One of my favorite issues to help clients with is piecing together a joint venture puzzle. The JV puzzle is usually presented to me with a phone call from a contact saying, “Travis, I have a fantastic opportunity to really grow my business in the XYZ industry by teaming up with Mega Company. They want to do a JV with us.” Then the game begins. Two businesses can usually see that they are “meant to be together” but they rarely know exactly in what way. Each party wants to seize upon the prospect of increased profit margins and expanded market share. However, each party is typically concerned about maintaining their autonomy, protecting their confidential information, and most importantly, they are concerned about getting a fair deal. Each of these concerns is warranted.

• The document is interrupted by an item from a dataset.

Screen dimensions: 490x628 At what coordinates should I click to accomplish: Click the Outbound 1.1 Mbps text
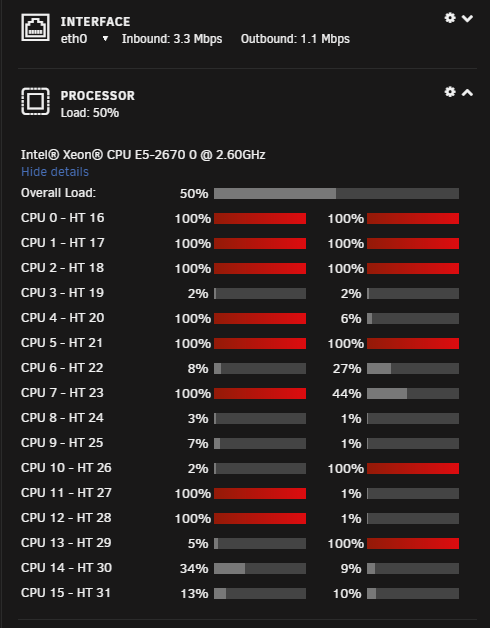[295, 39]
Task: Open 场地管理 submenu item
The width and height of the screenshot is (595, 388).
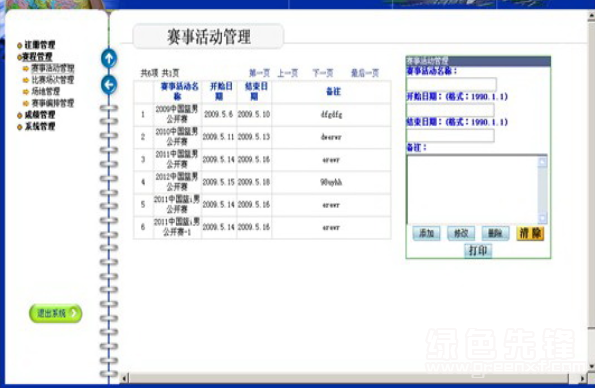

Engaging in a JV can be a beneficial strategic action, but there some key matters that must always be addressed and those matters are best addressed when doing so through careful consideration of the form the JV should take, and the terminology in the agreement that memorializes the arrangement. Some JVs may take the form of a new formal entity owned and operated jointly by both joint venturers. Such JVs connect the venturers at the hip with respect to all business done from the new entity and require an awful lot of trust. If the entity takes the form of a corporation there should be a thoroughly negotiated shareholders agreement between the venturers. If the entity takes the form of an LLC or partnership, there must be a well-drafted operating agreement or partnership agreement prepared, depending upon the form of entity. Other JVs take the form of a loose strategic alliance whereby the venturers remain wholly independent entities and simply agree to work together pursuant to a memorandum of understanding. These loose relationships permit the parties to maintain their autonomy while still working toward their joint purposes.
No matter the form, all parties engaged in a JV should take consideration of certain key issues related to any joint enterprise. Joint venturers should account for all liabilities resulting from the joint operations and determine how such liabilities will be distributed. Additionally, joint venturers must determine who will be the owner of any new intellectual property developed through the venture’s activities. Many times the efforts from joint work result in new ideas, new products and new service lines that may be very profitable going forward. A dispute about who owns the multi-million dollar concept that sprang from the joint venture could get ugly real quick. An area that is often overlooked despite being a key driver of joining forces is that of the money distribution. While a basic outline of how monies will be divvied up is always undertaken, venturers may omit to account for exceptional performance by one party or poor performance by the other.
Opportunities to join forces can be exciting. Joint ventures make the world go round. Just be sure that when you grab hands and walk down the road with someone, that you’ve discussed in detail where you are headed.